31 de março de 2009

FESTA DO NATAL

Aproximava-se o Natal. Vinham aí as novenas, não se podia faltar. Além da componente religiosa, serviam não só de protesto para sair de casa à noite, o que não era autorizado naquela época, mas também para encontrar os amigos e ver as raparigas.
Cerca de três semanas antes do Natal, as pessoas, em quase todas as casas, punham o trigo em pequenos pratinhos com água, para abrolhar e estar crescido e bem verdinho para ornamentar os altarinhos do Menino Jesus e os presépios. A Senhora Beliza Nunes, era quem fazia o altarinho mais bonito e mais concorrido. Era ali que eu ia mais a minha mãe durante os quinze dias de novena, rezar e cantar ao Menino Jesus.
Parece-me estar a ver e ouvir a minha Avó Margarida Marques, normalmente a orientadora do terço e outras pessoas daquele tempo, que recordo com muita saudade.
Haviam os chamados ranchos do Natal, compostos pelos melhores instrumentistas de cordas. A guitarra, normalmente bem tocada pelo Manuel Correia da Silva, o bandolim, pelo meu tio Deodato Marques, o violino, pelo António da Vigia, o violão pelo Prudêncio, a viola, o ferrinho e as melhores vozes dos jovens e adultos que cantavam os mais lindos versos alusivos à quadra Natalícia. Nestes ranchos, haviam normalmente duas pessoas que cantavam à frente os versos, e um grande coro que cantava atrás, uns e outros a duas vozes. Era hábito, os donos da casa brindarem os intervenientes no rancho quando acabavam de cantar, com aguardente, angélica, aniz ou traçado, normalmente bebidas caseiras, que quase todos tinham, acompanhadas por uns figos passados e ou umas bolachinhas. Atrás destes ranchinhos, juntavam-se muitas pessoas, nomeadamente os mais novos, para os ir ouvindo cantar pelas casas que normalmente os recebiam e onde se juntavam também muitas pessoas durante o serão. Era também hábito, as pessoas visitarem os presépios e os altarinhos na quadra do Natal, para ver qual era o mais bonito. Quando o rancho era considerado mesmo bom, visitava também as freguesias vizinhas.
No dia de Natal, à tarde, havia a procissão do Menino Jesus, com as crianças levando as suas ofertas. Um levava um galo, outro uma galinha, outro uma dúzia de ovos, uma perna de massa sovada, uma cesta de laranjas, uns biscoitos, uma garrafa de aguardente, um garrafão de vinho, um cesto de asa de batatas, etc. etc.

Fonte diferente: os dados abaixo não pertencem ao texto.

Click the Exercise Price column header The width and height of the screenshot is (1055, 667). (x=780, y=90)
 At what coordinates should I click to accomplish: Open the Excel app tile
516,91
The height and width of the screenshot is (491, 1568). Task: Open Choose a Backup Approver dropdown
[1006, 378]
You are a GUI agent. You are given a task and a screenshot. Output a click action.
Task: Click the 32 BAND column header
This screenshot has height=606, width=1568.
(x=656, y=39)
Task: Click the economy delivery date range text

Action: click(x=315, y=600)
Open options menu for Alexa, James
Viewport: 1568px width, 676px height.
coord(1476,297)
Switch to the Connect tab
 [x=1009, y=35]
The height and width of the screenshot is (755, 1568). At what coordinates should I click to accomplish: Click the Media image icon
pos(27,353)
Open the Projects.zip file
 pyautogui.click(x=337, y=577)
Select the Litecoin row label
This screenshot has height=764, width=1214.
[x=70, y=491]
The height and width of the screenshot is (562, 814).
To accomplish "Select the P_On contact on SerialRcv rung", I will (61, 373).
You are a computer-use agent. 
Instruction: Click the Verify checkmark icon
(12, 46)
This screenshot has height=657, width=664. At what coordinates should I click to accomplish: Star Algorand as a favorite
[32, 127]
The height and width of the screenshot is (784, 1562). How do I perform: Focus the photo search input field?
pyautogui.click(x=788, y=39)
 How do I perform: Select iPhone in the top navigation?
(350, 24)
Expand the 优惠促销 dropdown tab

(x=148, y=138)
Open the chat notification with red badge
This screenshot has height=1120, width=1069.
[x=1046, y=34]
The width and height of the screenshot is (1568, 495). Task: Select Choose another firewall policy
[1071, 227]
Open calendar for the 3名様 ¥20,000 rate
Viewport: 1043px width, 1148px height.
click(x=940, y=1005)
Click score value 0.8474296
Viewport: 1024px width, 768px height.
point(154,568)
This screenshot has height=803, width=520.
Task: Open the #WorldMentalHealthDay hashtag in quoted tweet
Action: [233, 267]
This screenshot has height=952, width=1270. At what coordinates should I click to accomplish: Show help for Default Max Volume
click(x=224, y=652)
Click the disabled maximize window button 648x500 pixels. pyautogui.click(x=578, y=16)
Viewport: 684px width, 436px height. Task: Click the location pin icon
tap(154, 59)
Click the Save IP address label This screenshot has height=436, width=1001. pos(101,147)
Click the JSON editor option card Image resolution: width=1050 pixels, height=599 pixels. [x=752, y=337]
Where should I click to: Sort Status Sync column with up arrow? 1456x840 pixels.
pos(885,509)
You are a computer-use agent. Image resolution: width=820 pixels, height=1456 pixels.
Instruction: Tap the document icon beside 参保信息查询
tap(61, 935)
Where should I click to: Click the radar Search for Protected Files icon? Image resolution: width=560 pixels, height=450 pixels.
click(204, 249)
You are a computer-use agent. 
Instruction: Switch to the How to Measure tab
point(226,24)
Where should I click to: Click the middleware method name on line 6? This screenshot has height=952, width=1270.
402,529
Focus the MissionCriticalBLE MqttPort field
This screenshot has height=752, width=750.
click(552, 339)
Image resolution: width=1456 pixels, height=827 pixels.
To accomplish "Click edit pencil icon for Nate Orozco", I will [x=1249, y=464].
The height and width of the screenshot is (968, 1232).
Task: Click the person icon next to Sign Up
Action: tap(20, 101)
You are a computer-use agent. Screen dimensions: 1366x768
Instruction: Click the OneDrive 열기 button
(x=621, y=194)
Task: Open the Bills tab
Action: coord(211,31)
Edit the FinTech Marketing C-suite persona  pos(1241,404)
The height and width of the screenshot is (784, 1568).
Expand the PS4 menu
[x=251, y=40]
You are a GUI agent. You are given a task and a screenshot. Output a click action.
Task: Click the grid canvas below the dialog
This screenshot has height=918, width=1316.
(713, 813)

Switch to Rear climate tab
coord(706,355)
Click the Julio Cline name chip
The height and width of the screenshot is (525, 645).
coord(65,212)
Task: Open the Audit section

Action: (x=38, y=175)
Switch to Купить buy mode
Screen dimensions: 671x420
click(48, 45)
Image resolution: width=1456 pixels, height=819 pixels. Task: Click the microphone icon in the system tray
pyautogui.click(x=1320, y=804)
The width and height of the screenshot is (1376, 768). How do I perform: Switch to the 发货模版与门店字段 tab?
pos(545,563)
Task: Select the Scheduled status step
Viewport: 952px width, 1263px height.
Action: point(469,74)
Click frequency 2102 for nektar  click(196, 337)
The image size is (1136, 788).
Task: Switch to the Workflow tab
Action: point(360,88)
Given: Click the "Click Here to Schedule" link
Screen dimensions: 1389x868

Recolhia a procissão e principiava o arraial, com música de filarmónica, enquanto se procediam às arrematações das ofertas. Os mais afoitos lá iam picando e cobrindo o último lanço. Era uma forma de ajudar a receita da igreja e sempre se levava qualquer coisa para casa. Afinal, eram dias de festa. Alguns aproveitavam também a oportunidade para exibir as suas posses.
Na semana seguinte, era o Fim do Ano. Ano Novo e novamente os seus “ranchinhos”, agora com novos versos desejando um FELIZ ANO NOVO. Contavam-se os dias com esperança e alegria.
Normalmente, para as coisas da igreja, não faltava tempo. Minha mãe, tinha sempre tudo controlado, para que, ninguém – muito especialmente ela – faltasse a novenas ou qualquer devoção que houvesse na igreja da freguesia.
Havia uma época do ano que me impunha muito respeito. Era o mês de Novembro o chamado mês das almas.
Nos altares laterais da igreja de São Caetano, eram colocados quadros do purgatório e até do inferno, com figuras tão feias que não lembrava ninguém. Era o Diabo com cornos enormes, dentes a condizer, garras de leão, todas num ar de grande sofrimento, para lembrar o Inferno. Para o Purgatório, eram as alminhas também em sofrimento espiando as suas penas.
Havia missa pelas alminhas do purgatório às cinco horas da manhã e novamente devoção às sete da noite.
Os sinos, dobravam como se tivessem anunciando a morte de alguém na freguesia ou por altura dos funerais.
Muitas das pessoas, como eu também, sentiam-se aterrorizadas. Só viam e sentiam almas por todo o lado naquele mês. Nós, os mais novos, tínhamos medo de sair de casa à noite ou de manhã cedo, especialmente os que ia às pastagens altas ordenhar as vacas, que saíam de casa madrugada cedo. Parece-me estar a ouvir a minha mãe que vinha sempre à porta à saída e, a chorar recomendar sempre que fossemos rezando para ajudar a passar o caminho.